Additionaly user should be given the possibility (not obligation) to provide: - one or more email addresses (primary & secondaries) - a unique user chosen ID - 30 or so chars. - a user chosen Display Name, not unique - a password (optional too)

User should be able to login using their optional password and either : - an email address or - their user chosen unique ID or - their system generated unique ID

If login fails because user is not known, user should be directed to a pre-filled "register" page ! Never ask user to re-enter data just typed a page before.

Only the object-id and Display Name should be public by default. Display Name should default to unique user, name part of email address or Anonymous.

There should be a log of failed & successful logins, with optional email delivery/alerts.

Additionaly : User should be able to use their email address for password, if they wants it that way. In that case I guess that they should be warned when they allow their email address to be seen by others...

How do you cope with many users having the Display Name "pg"? How can a reader easily tell which pg it is?

Allow it, maybe even default to it, but don't require or forbid.

Another approach is to require it, but allow an optional display name.

i really like it when it is the email address. then it is never taken, and i don't have to remember which one of my usual username variations i have to put in.

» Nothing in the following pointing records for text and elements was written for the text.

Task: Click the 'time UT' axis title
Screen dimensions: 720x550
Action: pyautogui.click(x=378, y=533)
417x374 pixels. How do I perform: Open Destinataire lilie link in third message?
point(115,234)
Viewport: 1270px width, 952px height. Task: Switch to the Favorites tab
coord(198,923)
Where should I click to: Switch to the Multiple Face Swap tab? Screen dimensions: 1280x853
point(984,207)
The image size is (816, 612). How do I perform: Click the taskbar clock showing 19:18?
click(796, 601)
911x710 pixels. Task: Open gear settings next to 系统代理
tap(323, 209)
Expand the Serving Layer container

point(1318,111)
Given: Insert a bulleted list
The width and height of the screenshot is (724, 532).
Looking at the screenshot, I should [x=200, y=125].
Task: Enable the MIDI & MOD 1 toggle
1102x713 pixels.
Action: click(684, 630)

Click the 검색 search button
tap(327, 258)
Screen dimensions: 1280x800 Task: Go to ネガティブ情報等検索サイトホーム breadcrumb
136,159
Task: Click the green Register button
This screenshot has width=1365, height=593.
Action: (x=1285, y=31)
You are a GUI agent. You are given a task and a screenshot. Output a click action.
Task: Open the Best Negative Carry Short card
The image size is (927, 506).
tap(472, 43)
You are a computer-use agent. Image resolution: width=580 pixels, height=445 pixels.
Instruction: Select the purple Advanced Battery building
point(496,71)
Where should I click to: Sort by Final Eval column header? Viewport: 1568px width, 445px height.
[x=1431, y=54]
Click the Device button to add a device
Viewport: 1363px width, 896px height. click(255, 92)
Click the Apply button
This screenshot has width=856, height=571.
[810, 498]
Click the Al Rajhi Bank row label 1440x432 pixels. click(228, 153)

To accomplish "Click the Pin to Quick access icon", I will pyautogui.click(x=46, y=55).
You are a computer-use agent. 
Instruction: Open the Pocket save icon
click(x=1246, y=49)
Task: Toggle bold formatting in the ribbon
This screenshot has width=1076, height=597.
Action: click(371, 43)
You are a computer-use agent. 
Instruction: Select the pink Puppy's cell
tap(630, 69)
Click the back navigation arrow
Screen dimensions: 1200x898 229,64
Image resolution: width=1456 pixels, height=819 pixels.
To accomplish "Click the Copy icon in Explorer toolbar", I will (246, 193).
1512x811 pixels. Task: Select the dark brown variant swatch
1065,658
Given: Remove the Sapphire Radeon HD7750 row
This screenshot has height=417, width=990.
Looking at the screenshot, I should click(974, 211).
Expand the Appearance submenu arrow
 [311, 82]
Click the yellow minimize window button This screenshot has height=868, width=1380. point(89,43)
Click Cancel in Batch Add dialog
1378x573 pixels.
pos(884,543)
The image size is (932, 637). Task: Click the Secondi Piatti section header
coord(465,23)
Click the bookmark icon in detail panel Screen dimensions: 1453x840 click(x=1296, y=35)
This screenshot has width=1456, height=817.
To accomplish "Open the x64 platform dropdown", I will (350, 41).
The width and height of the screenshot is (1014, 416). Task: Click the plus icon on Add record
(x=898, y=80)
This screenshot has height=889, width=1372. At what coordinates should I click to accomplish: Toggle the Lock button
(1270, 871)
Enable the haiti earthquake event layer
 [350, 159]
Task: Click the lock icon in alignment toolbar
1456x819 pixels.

when it is the the mail address, this makes a strong case for also validating them, otherwise people can accidentally lock up other peoples address by misspelling their own mail address. i think a user will never switch mail accounts to get access to a site. and as the customer service person you will be reluctant to delete a stale account from a misspelling, only because somebody claims his address is blocked. so you better know in advance this cannot happen.

If you ever get into a situation where your site has over 50k users or so, you will see banned users switch email addresses to circumvent your security measures several times a day. I know I do, and my site only has 300k users.

The solution is to store banned IP's in your database, excluding massively-shared IP's like AOL, and check against this list during registration. I also keep a list of free proxies and prohibit people using those IP's from signing up.

i was not talking about security, but about usability.

Requiring it is more convenient for the users. I know that I'm always trying to be safer by using different passwords for different sites. However, if I stop using a site and come back a year later, I probably won't remember my password and it's also possible that I won't remember my user name. Not being able to retrieve this information would discourage me from using the service.

I'm sorry, I read the title very quickly and misread it. My opinion on the actual question is that I generally like it when the log in is the email address and there is a separate display name. This way the username is easy to remember, but the email address remains private.

the key, is that it limits the amount of information you need from the user to create a relationship with them.

getting an email address and password is the bare min you need to communicate with them.

in some cases, i have only requested an email address and then sent the password in the mail. this solves a number of problems and if the user just uses the password, then you can assure they have a somewhat secure one.

It depends on your service. If users can see each other, then you probably want to keep email addresses hidden.

I have a related question, for the email system we're about to launch: -should we enable OpenID before launch - or should we integrate it later? - or just forget about it? (unless bazillions of users request it)

Depends on a few variables...Time frame for launching, ease of integration, etc, etc.

Ignoring those... As a user of OpenID I would vote for enabling before going live (one less new account to create). I have typically noticed its the legacy sites (pre OpenID) that are integrating, whereas most new services looking to leverage the service have it ready for go-live.

I say require it. People always remember their email addresses... Because username conflicts abound, people use "fire-and-forget" usernames all the time.

I seem to be in the minority here but I dislike sites that an use email address as username. Yuck.